By 1906, a great many people were living in the town of Virginia Beach the year around. The first school was held in a building on l4th Street which also housed the Town Hall and the jail. This was an ungraded school and was taught by Mrs. Willet. The Willoughby T. Cooke School, which is now used as an elementary school, was built in 1913-

Many of these people commuted to Norfolk every day. The following reminiscences on this subject were recently written:

There are many people alive today who remember seeing in their lifetime the rise and fall of railroad transportation in Princess Anne County. From an old schedule dated 1906, I find that sixteen passenger trains ran from Norfolk via both Cape Henry and Virginia Beach each day. A great many children went to school in Norfolk by train and businessmen living in the county commuted to the city. Also the housewives went into the city to shop. In addition, there were excursion trains all Summer bringing groups of people for a day at the Beach. Sunday Schools from all over the State had annual picnics in the Old Casino pavilion (31st Street) each year.
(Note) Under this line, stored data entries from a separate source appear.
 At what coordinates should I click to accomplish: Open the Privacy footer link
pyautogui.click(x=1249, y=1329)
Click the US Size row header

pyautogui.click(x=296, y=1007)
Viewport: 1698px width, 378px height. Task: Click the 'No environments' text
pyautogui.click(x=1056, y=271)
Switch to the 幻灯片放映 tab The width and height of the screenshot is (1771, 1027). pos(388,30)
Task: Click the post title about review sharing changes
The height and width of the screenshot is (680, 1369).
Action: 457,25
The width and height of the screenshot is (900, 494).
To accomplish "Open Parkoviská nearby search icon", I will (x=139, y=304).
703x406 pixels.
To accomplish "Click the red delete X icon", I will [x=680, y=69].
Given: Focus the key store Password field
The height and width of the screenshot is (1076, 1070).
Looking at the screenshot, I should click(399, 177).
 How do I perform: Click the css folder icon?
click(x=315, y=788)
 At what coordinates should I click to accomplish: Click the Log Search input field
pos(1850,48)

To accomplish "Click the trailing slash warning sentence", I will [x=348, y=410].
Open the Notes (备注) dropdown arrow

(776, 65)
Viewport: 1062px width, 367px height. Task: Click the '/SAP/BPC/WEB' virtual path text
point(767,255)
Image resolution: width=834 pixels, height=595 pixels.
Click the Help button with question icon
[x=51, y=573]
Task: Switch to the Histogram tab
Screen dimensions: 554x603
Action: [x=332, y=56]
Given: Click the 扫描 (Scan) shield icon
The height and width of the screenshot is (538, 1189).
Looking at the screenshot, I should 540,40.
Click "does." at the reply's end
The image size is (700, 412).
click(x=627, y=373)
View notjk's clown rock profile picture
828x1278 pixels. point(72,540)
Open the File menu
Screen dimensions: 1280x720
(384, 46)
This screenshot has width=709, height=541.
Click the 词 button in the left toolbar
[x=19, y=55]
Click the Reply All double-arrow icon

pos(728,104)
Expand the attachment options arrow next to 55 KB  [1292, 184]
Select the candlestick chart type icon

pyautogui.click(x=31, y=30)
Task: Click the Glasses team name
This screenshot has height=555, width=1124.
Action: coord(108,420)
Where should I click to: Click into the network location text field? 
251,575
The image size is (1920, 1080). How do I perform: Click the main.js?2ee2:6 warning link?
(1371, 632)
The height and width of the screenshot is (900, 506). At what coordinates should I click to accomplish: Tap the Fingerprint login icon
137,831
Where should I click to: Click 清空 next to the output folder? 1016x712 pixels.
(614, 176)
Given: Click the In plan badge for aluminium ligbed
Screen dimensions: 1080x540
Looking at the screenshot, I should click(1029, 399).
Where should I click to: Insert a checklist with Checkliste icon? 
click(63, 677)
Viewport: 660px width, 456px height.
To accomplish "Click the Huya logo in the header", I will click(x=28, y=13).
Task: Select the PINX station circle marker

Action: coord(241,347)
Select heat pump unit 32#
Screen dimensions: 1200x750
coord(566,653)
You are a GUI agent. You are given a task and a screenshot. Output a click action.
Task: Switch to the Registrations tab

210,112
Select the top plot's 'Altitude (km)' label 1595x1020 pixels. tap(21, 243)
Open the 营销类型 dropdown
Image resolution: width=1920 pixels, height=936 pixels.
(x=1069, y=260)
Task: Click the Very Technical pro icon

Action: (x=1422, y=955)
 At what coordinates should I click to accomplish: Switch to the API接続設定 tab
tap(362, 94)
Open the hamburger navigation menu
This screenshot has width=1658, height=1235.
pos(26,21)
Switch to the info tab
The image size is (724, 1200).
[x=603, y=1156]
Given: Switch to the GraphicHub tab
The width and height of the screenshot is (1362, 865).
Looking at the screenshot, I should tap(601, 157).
The electric trains to Virginia Beach started from Monticello and City Hall Avenue and ran out Monticello to Princess Anne Road, much of which was unpaved. Many will remember the old dance trains that carried groups of young ladies and their escorts to the Casino at Virginia Beach for dancing each evening. They were called "The One-Step Special" or "The Two-Step Special" depending on which dance was popular. Later trains for the Beach left Union Station and others started from a terminal in Brambleton.

The people who commuted from the Beach to Norfolk for years remember the various kinds of trains: first the regular coaches, then the lumbering old trolley cars and the open street cars used in Summer, and last were the rail buses that traveled at a great rate of speed.

The conductors on the old Norfolk Southern trains knew all of the commuters. There were morning papers to be had and the trip constituted a real social affair.

The same men worked on the cars for years and were called captains. Captains Mister, Milla, House, Simmons, Swan, Gettle, Burnham, Sawyer, Middleton, Lum, Butt, Winston, Barson, Reed, Rose, Stafford, Foy and Lambert all had many friends among the passengers.

It was the building of a hard surfaced highway in 1920 that marked the beginning of the end of railroad transportation. Even the streamlined diesel railbus could not compete with private automobiles and highway buses. The old commuter trains became a memory.

With the new six-lane boulevard to the Beach crowded with traffic as it is today, there are many who yearn for the return of a commuter train.

Shortly after 1900, there were three general stores in Virginia Beach: Sorrey's and Holland's on 17th Street near the train station on Pacific Avenue and Etheridge's on Cypress Avenue. Meredith had a drug store on I6th Street. The amusement pavilion at 31st Street (Sea Pines) is now familiarly known as the "Old Casino;" the "New Casino" was at or near 9th Street at the south end, where the rail line from Norfolk came in.

The old wooden board walk, with the summer houses, made a perfect place for promenading. Ocean bathing was indulged in only during the early morning and late afternoon hours. Noonday sun was dangerous, so vacationists rocked and chatted on verandas during most of the day. Everything was done to prevent, rather than acquire sunburn. So important was it to keep the complexion lily white, that poultices of cornmeal and buttermilk were endured to bleach the tan and remove freckles.

  1. Rogers Dey Wichard, Ph.D., Author and Editor, The History of Lowert Tidewater Virginia, Volume II, Lewis Historical Publishing Company, New York, 1959.